The simplest way to get started for generation is to use the default pre-trained version of T5 on ONNX included in the package

from onnxt5 import GenerativeT5
from onnxt5.api import get_encoder_decoder_tokenizer
decoder_sess, encoder_sess, tokenizer = get_encoder_decoder_tokenizer()
generative_t5 = GenerativeT5(encoder_sess, decoder_sess, tokenizer, onnx=True)
prompt = 'translate English to French: I was a victim of a series of accidents.'

output_text, output_logits = generative_t5('translate English to French: I was a victim of a series of accidents.', 21, temperature=0.)
# output_text: "Je suis victime d'une série d'accidents."

If you want to get the embeddings of text, you can run the following

from onnxt5.api import get_encoder_decoder_tokenizer, run_embeddings_text

decoder_sess, encoder_sess, tokenizer = get_encoder_decoder_tokenizer()
prompt = 'Listen, Billy Pilgrim has come unstuck in time.'
encoder_embeddings, decoder_embeddings = run_embeddings_text(encoder_sess, decoder_sess, tokenizer, prompt)

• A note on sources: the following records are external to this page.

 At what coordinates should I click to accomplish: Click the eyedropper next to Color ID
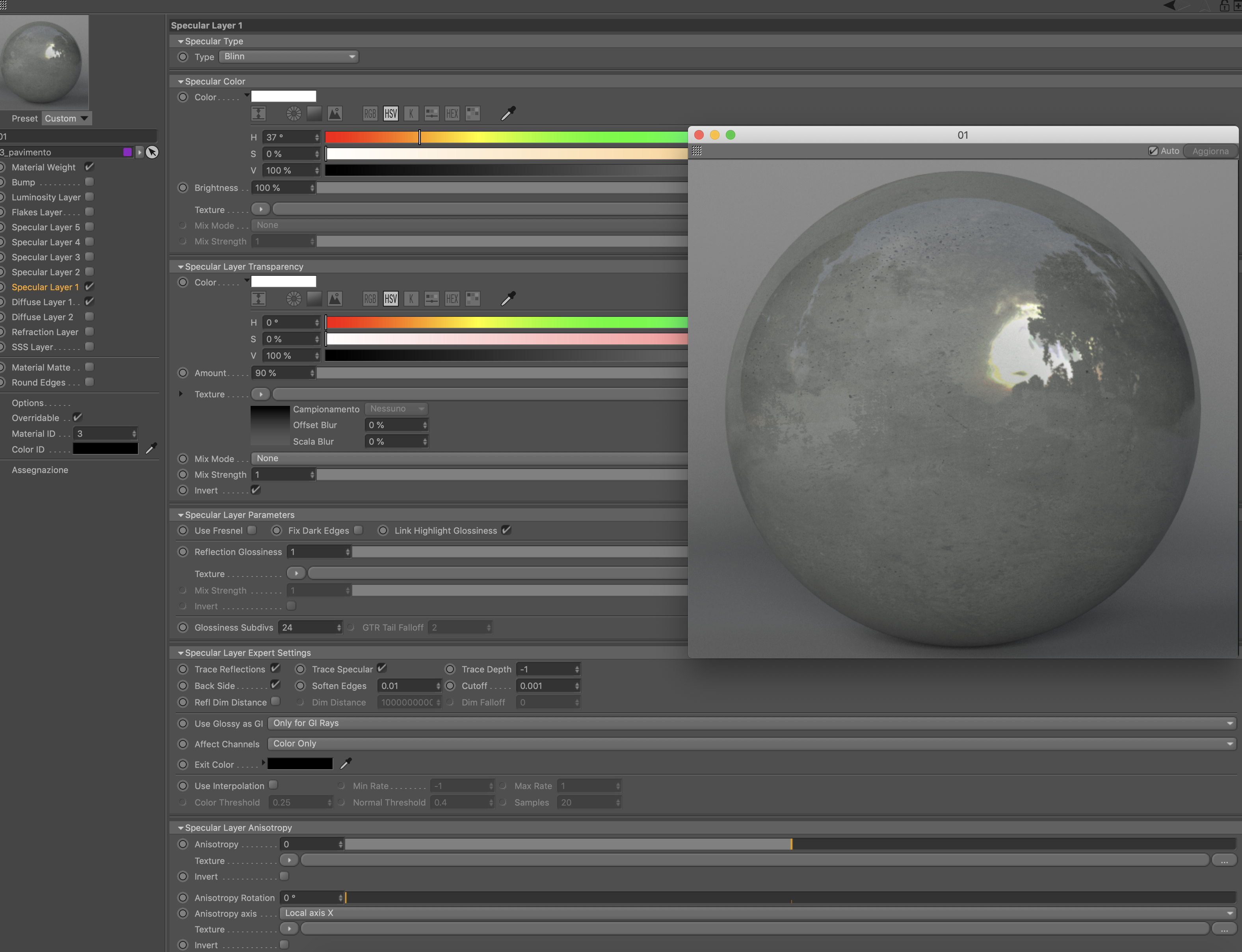tap(151, 449)
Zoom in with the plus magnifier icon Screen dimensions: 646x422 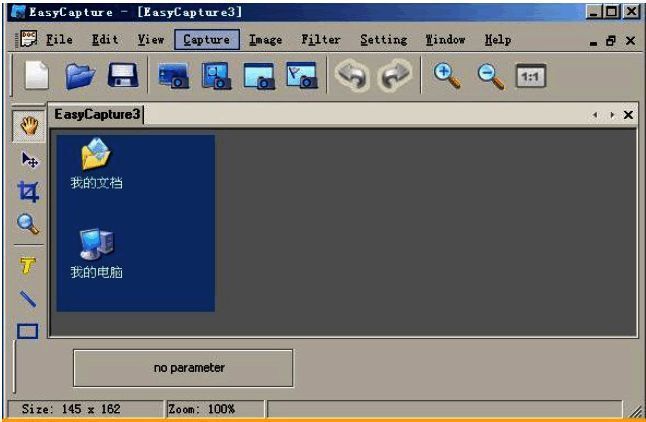pyautogui.click(x=447, y=76)
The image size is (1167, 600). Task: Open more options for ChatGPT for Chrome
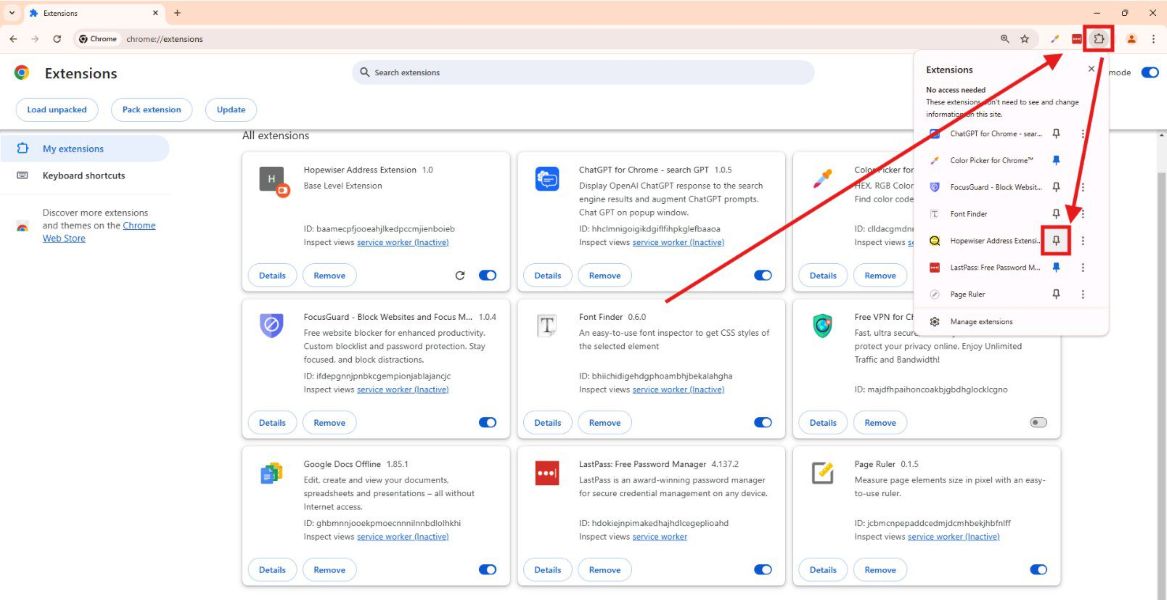tap(1082, 134)
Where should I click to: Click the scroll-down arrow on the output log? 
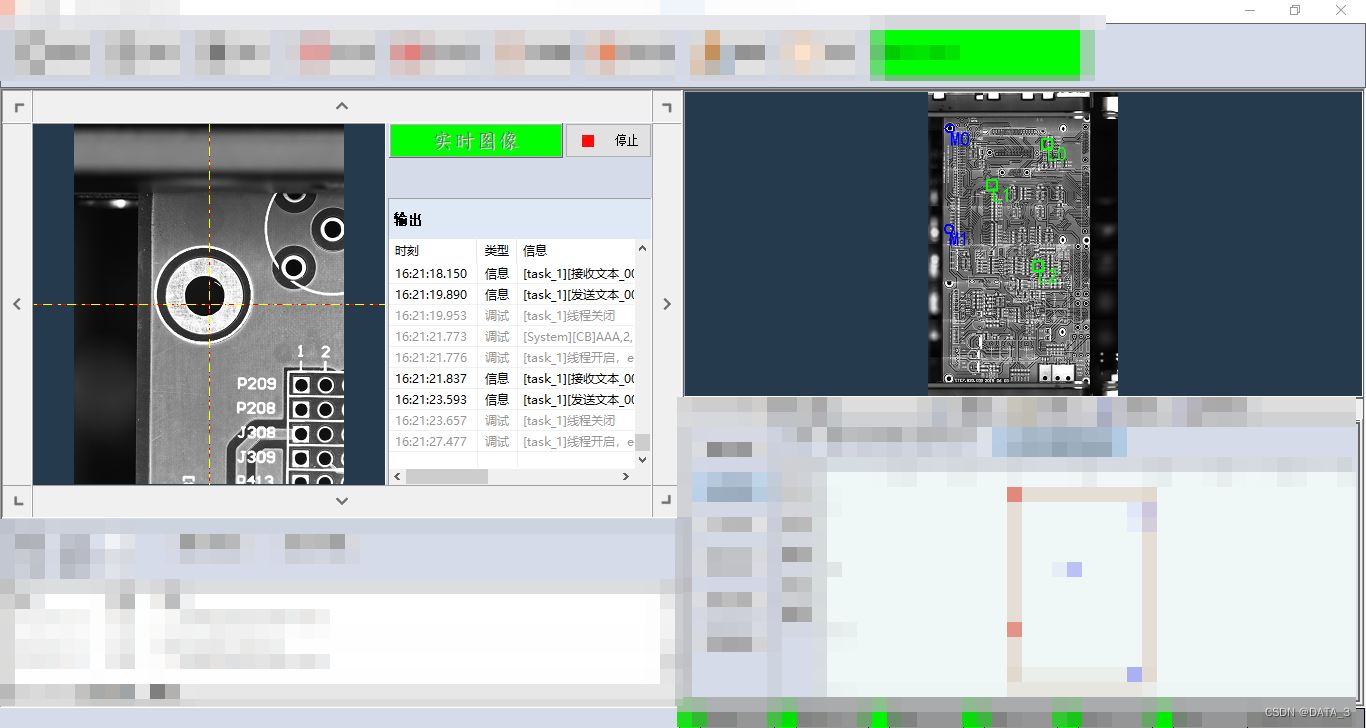click(642, 460)
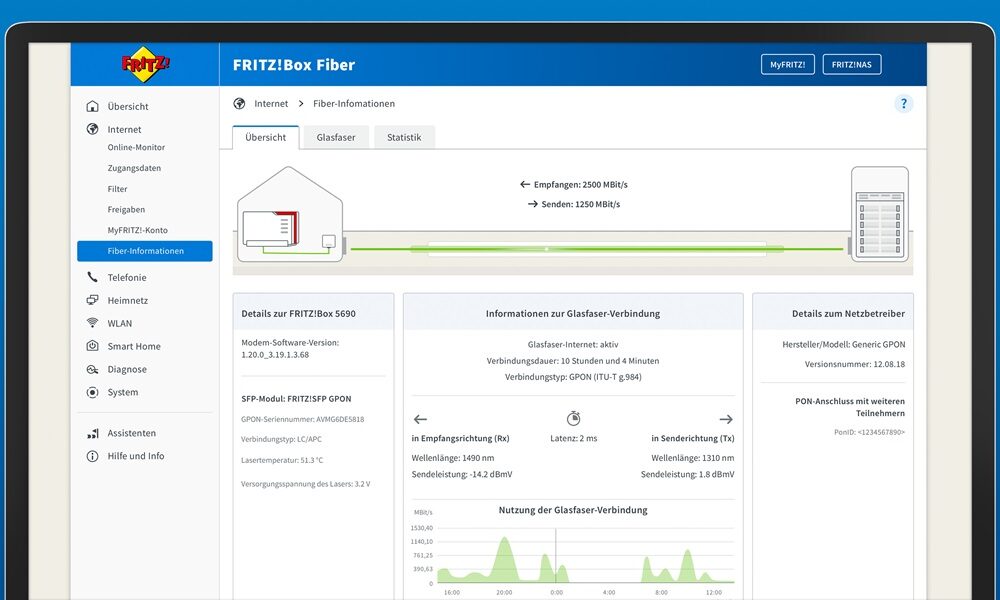Open help via the question mark icon
Screen dimensions: 1000x600
pyautogui.click(x=903, y=104)
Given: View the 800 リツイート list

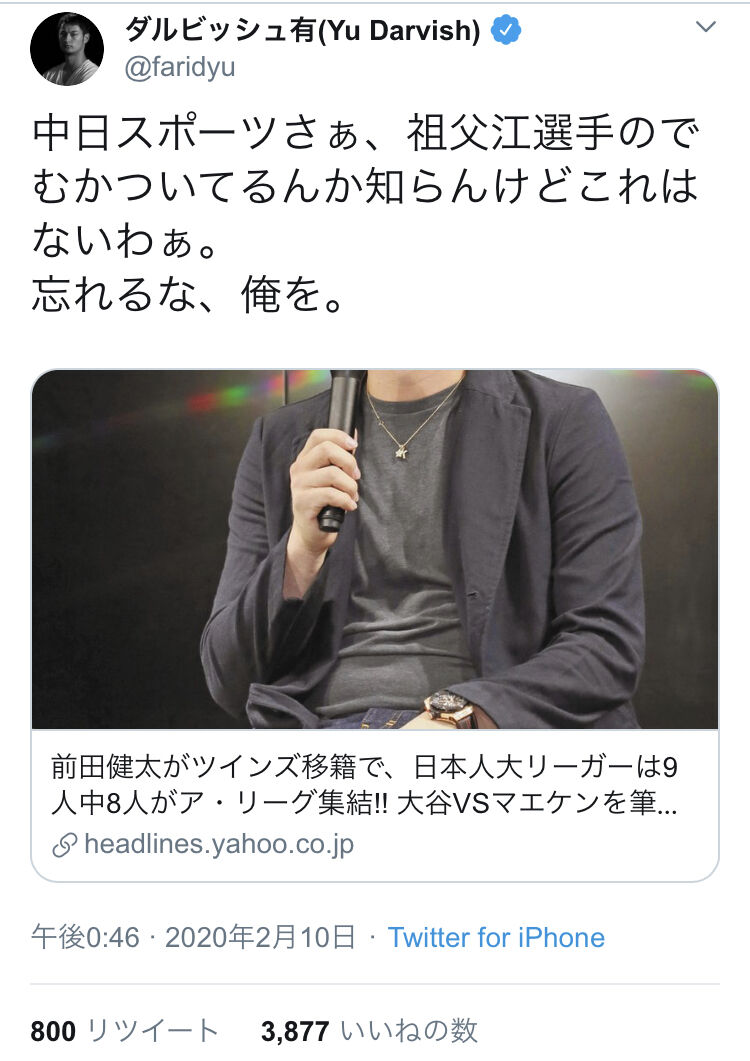Looking at the screenshot, I should click(124, 1031).
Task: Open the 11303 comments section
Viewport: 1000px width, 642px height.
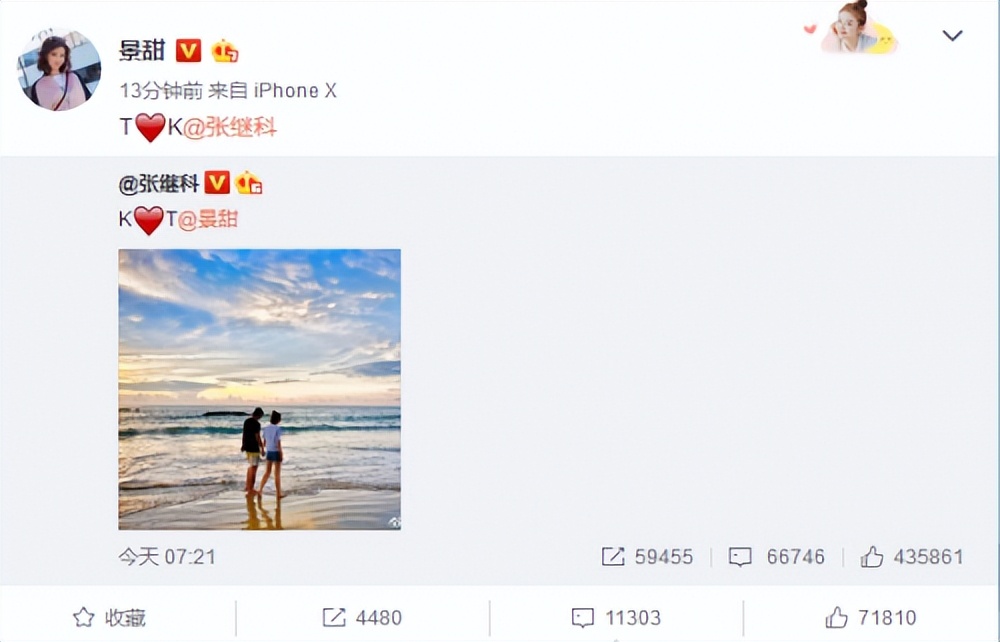Action: click(x=616, y=617)
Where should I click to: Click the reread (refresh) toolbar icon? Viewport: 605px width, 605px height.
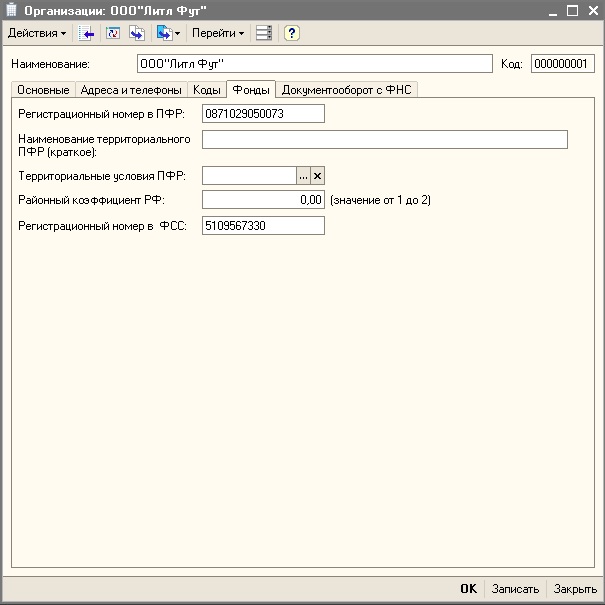[112, 33]
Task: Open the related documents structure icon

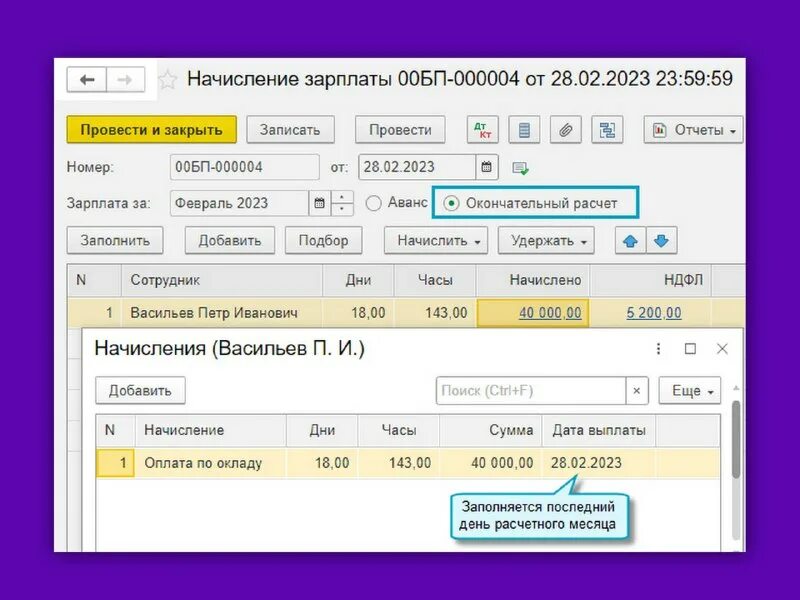Action: [x=608, y=130]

ONNXT5 also lets you export and use your own models. See the examples\ folder for more detailed examples.

T5 works with tokens such as summarize:, translate English to German:, or question: ... context:. You can see a list of the pretrained tasks and token in the original paper.

Functionalities

  • Run any of the T5 trained tasks in a line (translation, summarization, sentiment analysis, completion, generation)
  • Export your own T5 models to ONNX easily
  • Utility functions to generate what you need quickly
  • Up to 4X speedup compared to PyTorch execution for smaller contexts

Benchmarks

The outperformance varies heavily based on the length of the context. For contexts less than ~500 words, ONNX outperforms greatly, going up to a 4X speedup compared to PyTorch. However, the longer the context, the smaller the speedup of ONNX, with Pytorch being faster above 500 words.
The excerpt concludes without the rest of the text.